The ghostliest ghost town in Saskatchewan.

Selected for Google Maps and Google Earth

Comments (11)

Lilypon on January 15, 2008

We only had a few minutes to spare here but it's one place I'll definitely be returning to.

Lilypon on January 16, 2008

LOLOLOL given the roads in this province you might very well be right Billy! ;D

Lilypon on January 16, 2008

BTW what I enjoyed the most was seeing that it still had the dirt roads. Most small towns (including the abandoned ones) have pavement but not this one). It truly had the old west feel to it. We were in a rush and some of my pictures of the main street are a bit blurred. ;'( Will be visiting there again soon (I hope).

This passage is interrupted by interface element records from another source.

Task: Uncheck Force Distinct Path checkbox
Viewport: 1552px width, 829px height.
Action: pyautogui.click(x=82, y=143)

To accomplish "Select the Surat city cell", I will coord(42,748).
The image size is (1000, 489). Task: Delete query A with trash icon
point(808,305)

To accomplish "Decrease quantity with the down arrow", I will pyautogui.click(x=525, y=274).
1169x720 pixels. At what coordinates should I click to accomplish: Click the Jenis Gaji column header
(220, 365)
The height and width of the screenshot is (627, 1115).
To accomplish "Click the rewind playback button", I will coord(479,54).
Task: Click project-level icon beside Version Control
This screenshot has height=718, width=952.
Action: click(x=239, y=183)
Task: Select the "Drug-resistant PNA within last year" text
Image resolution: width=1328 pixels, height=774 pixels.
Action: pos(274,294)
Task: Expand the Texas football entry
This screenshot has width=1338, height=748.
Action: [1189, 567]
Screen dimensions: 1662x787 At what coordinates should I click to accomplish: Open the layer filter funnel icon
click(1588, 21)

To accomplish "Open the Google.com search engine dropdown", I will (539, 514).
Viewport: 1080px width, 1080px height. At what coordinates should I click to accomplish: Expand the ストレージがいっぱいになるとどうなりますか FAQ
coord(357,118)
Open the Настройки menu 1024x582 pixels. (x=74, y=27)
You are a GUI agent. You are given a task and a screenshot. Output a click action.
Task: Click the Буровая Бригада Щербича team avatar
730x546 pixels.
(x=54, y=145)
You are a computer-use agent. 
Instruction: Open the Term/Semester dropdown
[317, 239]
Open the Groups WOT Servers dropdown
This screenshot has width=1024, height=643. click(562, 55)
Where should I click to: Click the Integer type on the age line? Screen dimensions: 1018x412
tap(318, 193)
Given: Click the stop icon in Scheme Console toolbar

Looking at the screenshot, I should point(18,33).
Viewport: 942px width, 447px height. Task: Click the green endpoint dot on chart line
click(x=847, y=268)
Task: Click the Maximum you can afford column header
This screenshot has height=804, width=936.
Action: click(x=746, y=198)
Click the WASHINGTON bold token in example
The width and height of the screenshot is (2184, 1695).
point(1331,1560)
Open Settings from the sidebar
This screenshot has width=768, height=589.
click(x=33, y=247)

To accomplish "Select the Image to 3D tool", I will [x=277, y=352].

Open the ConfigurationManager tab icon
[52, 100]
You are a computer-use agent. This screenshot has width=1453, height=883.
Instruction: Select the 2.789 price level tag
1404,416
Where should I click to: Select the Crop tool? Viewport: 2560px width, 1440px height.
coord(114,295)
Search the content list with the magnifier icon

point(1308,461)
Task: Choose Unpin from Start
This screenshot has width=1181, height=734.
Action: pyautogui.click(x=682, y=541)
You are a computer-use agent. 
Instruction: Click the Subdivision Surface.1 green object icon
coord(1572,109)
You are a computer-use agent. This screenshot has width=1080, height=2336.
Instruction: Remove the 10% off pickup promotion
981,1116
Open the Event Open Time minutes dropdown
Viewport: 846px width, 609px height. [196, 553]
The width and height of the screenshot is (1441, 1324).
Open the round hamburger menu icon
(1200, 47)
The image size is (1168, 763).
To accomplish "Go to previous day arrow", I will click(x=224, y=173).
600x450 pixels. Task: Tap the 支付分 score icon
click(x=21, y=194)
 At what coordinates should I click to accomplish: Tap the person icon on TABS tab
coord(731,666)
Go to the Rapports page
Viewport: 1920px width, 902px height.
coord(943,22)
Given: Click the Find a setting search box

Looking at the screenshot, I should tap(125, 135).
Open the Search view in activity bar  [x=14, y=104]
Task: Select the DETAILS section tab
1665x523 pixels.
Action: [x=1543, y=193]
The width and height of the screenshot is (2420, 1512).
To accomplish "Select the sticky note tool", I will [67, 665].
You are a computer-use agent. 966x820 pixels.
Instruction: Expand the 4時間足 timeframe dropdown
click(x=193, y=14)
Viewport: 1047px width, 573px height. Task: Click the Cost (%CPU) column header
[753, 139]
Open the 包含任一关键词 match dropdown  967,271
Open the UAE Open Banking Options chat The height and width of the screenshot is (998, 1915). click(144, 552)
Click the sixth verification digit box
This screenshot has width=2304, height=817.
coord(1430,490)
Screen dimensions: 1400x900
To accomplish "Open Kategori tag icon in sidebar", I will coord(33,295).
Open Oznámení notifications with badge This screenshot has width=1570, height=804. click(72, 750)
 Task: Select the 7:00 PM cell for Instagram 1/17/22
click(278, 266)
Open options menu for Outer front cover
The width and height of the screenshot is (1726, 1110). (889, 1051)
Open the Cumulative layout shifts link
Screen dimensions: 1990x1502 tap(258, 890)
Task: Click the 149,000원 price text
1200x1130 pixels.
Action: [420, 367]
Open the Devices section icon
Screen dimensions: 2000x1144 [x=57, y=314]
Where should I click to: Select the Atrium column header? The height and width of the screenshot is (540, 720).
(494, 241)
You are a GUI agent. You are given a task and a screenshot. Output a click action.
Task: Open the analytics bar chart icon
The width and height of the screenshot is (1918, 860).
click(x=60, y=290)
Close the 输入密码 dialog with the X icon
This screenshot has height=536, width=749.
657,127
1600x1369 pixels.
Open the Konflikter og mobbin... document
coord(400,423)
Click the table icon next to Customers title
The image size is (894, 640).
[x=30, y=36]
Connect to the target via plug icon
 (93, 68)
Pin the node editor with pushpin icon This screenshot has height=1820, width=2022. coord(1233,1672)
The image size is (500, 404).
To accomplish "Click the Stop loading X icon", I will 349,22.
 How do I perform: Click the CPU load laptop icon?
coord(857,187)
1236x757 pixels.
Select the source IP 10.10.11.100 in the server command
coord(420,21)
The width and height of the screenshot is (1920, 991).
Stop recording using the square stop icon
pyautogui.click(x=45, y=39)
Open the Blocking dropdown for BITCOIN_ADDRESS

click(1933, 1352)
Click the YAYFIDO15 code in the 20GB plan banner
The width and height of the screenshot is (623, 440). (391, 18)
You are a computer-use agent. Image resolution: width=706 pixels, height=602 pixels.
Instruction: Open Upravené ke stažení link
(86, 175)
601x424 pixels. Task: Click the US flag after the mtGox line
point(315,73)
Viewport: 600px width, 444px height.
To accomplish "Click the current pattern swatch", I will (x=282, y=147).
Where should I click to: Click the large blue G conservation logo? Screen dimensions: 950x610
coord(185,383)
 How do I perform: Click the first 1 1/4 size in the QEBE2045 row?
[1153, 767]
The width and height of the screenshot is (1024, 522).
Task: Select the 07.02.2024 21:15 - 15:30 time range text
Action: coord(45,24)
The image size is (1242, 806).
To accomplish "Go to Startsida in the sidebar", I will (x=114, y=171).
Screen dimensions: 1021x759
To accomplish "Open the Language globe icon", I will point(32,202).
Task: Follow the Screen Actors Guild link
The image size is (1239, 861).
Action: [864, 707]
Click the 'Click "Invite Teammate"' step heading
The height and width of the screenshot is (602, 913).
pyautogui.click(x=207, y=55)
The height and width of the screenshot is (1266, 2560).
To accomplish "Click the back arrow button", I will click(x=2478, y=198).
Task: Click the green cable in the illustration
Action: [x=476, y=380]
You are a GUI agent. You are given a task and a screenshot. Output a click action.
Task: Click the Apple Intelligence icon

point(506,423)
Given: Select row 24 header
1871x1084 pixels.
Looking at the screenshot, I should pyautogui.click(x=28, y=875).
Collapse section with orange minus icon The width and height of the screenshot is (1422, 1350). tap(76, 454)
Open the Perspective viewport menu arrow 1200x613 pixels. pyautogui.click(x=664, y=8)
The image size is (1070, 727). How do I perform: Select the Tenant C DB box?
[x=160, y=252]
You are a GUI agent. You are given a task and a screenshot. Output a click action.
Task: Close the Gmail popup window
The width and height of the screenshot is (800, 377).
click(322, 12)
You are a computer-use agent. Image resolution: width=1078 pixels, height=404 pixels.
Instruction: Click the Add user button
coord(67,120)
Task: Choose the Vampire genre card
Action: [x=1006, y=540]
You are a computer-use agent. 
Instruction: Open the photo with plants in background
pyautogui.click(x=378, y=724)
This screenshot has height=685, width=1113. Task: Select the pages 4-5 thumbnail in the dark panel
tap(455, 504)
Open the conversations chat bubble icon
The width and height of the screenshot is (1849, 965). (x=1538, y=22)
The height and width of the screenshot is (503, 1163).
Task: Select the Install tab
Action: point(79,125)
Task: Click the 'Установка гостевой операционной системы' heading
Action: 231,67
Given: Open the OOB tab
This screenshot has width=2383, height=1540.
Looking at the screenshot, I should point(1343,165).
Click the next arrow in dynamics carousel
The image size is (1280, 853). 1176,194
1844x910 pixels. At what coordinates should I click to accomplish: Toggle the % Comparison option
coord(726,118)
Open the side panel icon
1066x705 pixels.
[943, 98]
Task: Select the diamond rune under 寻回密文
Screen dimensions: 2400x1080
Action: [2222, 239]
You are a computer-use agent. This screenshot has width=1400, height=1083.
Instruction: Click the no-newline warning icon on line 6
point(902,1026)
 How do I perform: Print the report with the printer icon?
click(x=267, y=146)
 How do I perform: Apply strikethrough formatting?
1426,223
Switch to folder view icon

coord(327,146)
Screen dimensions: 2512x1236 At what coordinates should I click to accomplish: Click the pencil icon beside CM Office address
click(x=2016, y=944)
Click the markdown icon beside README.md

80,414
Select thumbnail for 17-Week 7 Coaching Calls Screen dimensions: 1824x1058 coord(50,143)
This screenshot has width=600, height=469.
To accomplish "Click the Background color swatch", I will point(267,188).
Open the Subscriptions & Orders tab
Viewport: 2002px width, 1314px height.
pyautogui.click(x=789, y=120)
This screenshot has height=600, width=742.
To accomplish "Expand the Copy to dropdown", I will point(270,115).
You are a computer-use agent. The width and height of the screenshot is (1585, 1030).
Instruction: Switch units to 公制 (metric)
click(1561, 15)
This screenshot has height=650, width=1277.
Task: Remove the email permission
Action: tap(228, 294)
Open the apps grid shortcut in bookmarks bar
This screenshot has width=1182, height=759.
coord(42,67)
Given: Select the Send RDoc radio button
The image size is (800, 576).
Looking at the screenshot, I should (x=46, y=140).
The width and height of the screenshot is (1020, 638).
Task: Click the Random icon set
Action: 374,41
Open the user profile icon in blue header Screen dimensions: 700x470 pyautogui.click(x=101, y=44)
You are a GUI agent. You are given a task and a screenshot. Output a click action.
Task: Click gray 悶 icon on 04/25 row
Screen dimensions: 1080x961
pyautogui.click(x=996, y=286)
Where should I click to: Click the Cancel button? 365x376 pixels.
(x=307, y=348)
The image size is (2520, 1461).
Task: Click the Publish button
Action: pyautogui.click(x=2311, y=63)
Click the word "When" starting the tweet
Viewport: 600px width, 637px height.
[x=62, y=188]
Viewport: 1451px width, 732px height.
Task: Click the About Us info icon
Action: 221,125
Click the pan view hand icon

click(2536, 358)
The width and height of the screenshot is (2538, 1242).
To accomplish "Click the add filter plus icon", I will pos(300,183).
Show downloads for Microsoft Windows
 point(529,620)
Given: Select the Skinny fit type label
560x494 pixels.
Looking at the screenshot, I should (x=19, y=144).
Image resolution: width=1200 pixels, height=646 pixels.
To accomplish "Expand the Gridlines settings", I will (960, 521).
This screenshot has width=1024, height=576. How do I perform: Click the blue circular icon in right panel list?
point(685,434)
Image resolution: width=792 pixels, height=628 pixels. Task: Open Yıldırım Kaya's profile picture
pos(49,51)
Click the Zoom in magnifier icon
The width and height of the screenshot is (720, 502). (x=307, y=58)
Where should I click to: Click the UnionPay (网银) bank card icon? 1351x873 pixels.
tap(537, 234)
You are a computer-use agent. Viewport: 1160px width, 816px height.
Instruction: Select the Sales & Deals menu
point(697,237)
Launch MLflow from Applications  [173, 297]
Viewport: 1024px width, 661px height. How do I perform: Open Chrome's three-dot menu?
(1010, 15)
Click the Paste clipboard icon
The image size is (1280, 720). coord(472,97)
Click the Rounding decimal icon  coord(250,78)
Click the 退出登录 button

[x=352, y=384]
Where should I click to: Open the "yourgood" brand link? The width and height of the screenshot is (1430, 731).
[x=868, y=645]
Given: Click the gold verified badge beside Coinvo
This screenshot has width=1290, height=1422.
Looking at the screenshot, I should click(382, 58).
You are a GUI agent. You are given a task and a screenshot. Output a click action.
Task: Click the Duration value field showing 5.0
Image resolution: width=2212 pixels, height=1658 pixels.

Ryan Calhoun on January 17, 2008

It has a really odd feeling to it. As if somebody comes to mow the grass and clip the bushes every week. I suppose things don't grow so fast up north, but I can't get over the feeling that it should be more overgrown. Maybe the ghosts are taking care of the houses now!

Ryan

Lilypon on January 17, 2008

Ryan honest plants grow a little (lot) quicker here in town where they are watered (especially the caragana) but even there I too think it should be a lot more overgrown (I can't imagine the surrounding farmers/ranchers running around trimming all the hedges in town though ;). It's not a huge tourist attraction and in 2000 there were only 8 people left living there (I have my doubts there is even that many there now). It did have 350+ souls living there at one time so it's quite a bit bigger than my picture suggests. Your odd feeling is probably what spooked me about the town (it still looks "somewhat" cared for but who would do it???). Other than a newer house just by the main road all the buildings are empty and we didn't see a single person/dog/cat or even a still operating vehicle there (though whoever lives in the one house, that looks occupied, must have one).

Isn't it Gerry re villages just dying, but I imagine it was like the potato famine in Ireland....down there it is/was much more arid then here and when the rain/snow stopped falling, for year after year (1930-38), people had a choice of waiting for handouts from the trains or leaving (most left).

I wonder how long these derelicts will survive? Certainly not as long as your ancient stone houses (all it will take is one smoker to drop a live butt out the window, or a lightning strike, and all will be gone in a flash). The closest pumper fire truck (that carries it's own water) is over 18 km away and of course someone would have to see it start and make the call.

AlexMatos on January 21, 2008

Isn't that ghost on the first house window? ...HE was loking at you...hehehe

Alex

Lilypon on January 21, 2008

Alex you had me wand up to check that out! :S

That could be an apt description of that town too Gerry. It sure felt very unnerving to walk around in it.

There is a good chance that we will be going back there this Wednesday. :^)

MaryAlice on February 4, 2008

Wow ~ this is a beautiful shot. It says so much. You did a wonderful job. Wonderful indeed!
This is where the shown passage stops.